Organizational Change

In order to implement new practices in their classrooms, instructors (a term which in this case encompasses all teaching faculty, staff, and assistants) need the support of administrators and peers in their exploration of student-centered instruction. Postdoctoral Scholar Ann Sitomer describes the current environment this way: “Engaging in EBIPs – straying away from traditional teaching methods— can be risky for faculty. These tools can be unexpected for students, and for staff, at least at first, it can mean a good deal of trial and error.” The risks associated with trying new practices include push back from students in the form of poor student evaluations. Without understanding from departmental and institutional leadership, poor evaluations can negatively influence promotion and tenure decisions, while inciting disapproval from instructor’s peers. Koretsky also notes that faculty members are under immense pressure to conduct and publish original research, gather positive teaching evaluations, and conduct service to the university and professional organizations; making it difficult to find the time to remodel curriculum and classroom practices. Part of the ESTEME@OSU project focuses specifically on building up supportive communities of practice for instructors who chose to engage EBIPs in their classrooms. For example, instructors are able to observe each other teaching and provide positive and critical feedback through programs in partnership with the OSU Center for Teaching and Learning. “When teachers engage in peer observations and reflective coaching, that’s a formal community of practice,” says Koretsky, “But communities of practice can take shape by simply passing a colleague in the hall and chatting with them about a technique that did or didn’t work.” Communities of practice, he says, can be formal or informal, organic or inorganic—but what matters are that instructors feel comfortable enough with their peers and supervisors to openly discuss and consider what is or isn’t working within their classrooms. Institutions have the ability to construct environments that are not only supportive of, but also reward faculty members’ efforts toward innovation in teaching.

Implementers of Change

ESTEME@OSU is collaboration between the colleges of Science, Education, and Engineering at OSU and conducted in partnership with the Division of Student Affairs, the Center for Teaching and Learning, and the Center for Research on Lifelong STEM Learning. Dr. Milo Koretsky in Chemical, Biological, and Environmental Engineering is the Principal Investigator; Dr. Thomas Dick in Mathematics, Dr. Shane Brown in Civil and Construction Engineering, Dr. Jana Bouwma-Gearhart in STEM Education, and Dr. Susie Brubaker-Cole who is vice-provost for Student Affairs are the Co-Principal Investigators. The undertaking, which kicked off in winter 2014, touches many branches of the STEM disciplines, but will not result in a full conversion of all courses to EBIPs— students will continue to have the option to enroll in traditional lab/lecture classes.
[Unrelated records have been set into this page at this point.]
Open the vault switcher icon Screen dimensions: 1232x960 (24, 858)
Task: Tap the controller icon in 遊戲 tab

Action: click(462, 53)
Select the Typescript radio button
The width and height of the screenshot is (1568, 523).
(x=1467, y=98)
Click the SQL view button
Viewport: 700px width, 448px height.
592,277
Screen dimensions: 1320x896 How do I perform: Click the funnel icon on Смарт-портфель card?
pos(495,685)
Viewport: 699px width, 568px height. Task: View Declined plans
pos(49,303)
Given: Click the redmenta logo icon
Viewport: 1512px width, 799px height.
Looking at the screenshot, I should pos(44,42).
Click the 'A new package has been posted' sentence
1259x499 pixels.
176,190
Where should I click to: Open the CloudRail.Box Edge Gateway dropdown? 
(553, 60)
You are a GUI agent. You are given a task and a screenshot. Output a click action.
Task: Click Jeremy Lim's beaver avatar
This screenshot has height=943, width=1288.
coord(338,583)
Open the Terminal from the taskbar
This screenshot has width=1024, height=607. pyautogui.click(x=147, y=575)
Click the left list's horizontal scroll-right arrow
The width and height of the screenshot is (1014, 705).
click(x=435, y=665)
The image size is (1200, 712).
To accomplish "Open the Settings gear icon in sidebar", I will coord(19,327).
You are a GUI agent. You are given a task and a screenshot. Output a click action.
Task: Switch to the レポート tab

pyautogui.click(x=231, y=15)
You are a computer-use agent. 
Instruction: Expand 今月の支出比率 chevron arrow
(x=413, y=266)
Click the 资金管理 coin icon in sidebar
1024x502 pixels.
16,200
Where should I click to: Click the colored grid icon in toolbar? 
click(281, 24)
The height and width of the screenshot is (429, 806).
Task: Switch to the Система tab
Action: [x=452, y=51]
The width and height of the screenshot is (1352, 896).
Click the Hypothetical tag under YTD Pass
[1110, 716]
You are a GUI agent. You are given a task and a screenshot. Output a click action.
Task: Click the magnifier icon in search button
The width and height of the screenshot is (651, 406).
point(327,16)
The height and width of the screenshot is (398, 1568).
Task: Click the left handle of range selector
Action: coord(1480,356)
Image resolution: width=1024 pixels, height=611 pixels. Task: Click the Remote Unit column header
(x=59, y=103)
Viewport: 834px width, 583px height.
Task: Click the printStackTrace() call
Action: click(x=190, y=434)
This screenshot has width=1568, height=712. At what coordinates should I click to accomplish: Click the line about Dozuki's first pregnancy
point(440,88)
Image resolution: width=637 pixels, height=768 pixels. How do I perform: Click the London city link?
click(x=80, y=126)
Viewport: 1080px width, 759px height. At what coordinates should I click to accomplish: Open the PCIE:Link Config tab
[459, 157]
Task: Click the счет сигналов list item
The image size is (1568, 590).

ESTEME@OSU is a step in transformation. Koretsky sums it up, “It’s not about what we’re doing with this grant, but it’s about the footprint we leave behind.” Oregon State is first and foremost an institution of higher education, whose investments are in the students, as well as its surrounding communities. In its success, ESTEME@OSU has the ability to promote an environment where students are better prepared for local and global service, where faculty bonds and camaraderie are reinforced, and the OSU community can continue on the forefront of educational innovation within transformed student success.